→ **Your assignment**
Print the data below exactly, but only the lines from the one containing "Given: Disable the Auto Farm Nearest switch" down to the one containing "Image resolution: width=1024", inclusive.

[Material supplied Boundary: Start]

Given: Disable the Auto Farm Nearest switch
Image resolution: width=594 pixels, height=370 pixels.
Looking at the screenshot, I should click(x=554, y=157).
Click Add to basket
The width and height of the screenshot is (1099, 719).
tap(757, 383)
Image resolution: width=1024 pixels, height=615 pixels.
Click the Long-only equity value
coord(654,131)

[Material supplied Boundary: End]
[Material supplied Boundary: Start]

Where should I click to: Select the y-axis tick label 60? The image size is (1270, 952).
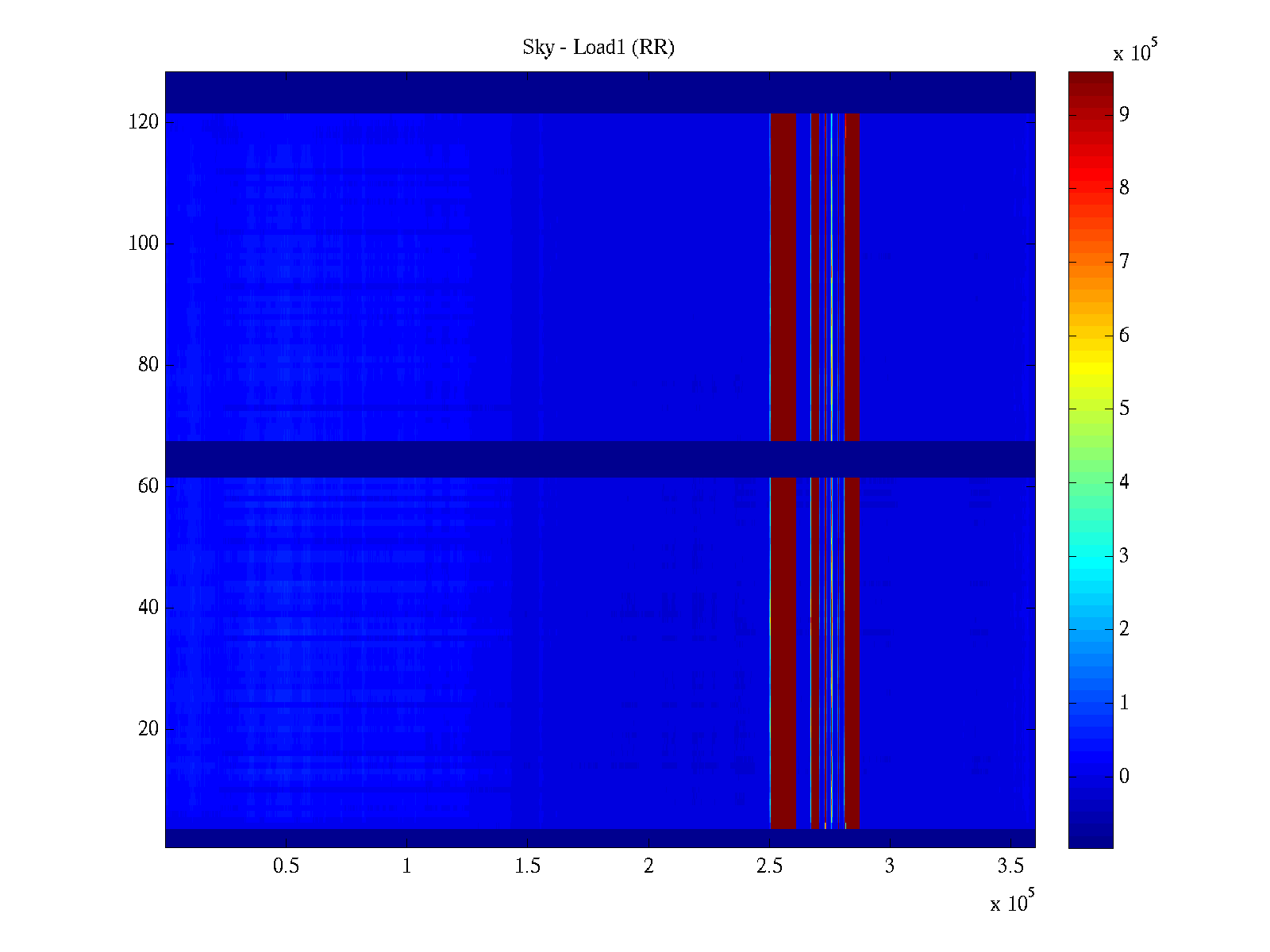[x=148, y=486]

[Material supplied Boundary: End]

→ **Result**
Given: Disable the Auto Farm Nearest switch
Image resolution: width=594 pixels, height=370 pixels.
Looking at the screenshot, I should click(x=554, y=157).
Click Add to basket
The width and height of the screenshot is (1099, 719).
tap(757, 383)
Image resolution: width=1024 pixels, height=615 pixels.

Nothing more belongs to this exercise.